- [Work to be completed]: Your answer should be every line of the records that contains the word "computer", copied as it stands.

#####

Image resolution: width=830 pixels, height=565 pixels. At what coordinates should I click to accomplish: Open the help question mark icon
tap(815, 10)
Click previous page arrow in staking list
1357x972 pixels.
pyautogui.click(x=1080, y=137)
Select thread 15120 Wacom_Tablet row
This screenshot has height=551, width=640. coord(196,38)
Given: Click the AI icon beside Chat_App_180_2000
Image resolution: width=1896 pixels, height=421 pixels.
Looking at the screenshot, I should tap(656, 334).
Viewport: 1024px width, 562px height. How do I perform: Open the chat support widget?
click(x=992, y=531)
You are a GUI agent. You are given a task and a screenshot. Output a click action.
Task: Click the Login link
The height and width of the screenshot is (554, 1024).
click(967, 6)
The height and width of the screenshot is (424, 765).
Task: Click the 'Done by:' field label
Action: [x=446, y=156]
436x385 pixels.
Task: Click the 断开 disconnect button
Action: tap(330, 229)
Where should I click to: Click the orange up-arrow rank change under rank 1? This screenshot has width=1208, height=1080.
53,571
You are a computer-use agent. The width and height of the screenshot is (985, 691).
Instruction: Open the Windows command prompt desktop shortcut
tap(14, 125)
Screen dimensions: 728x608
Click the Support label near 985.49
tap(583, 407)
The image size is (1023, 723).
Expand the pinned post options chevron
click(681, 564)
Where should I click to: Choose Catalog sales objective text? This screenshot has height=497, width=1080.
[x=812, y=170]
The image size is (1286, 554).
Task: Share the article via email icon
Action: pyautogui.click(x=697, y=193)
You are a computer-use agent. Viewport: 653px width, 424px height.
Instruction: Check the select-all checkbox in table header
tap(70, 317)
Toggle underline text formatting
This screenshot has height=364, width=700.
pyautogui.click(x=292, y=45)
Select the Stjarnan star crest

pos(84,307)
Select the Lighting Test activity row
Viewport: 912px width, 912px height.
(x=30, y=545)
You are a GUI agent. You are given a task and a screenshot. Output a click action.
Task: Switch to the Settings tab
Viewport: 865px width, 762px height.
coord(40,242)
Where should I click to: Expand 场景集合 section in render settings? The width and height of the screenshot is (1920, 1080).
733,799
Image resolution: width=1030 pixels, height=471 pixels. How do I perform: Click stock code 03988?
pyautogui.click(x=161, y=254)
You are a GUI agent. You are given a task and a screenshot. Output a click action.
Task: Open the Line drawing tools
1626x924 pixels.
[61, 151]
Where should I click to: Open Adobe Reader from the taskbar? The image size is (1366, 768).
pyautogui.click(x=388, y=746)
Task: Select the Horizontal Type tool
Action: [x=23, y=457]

#####

- [Response for this exercise]:
You are a computer-use agent. The width and height of the screenshot is (985, 691).
You are a computer-use agent. Viewport: 653px width, 424px height.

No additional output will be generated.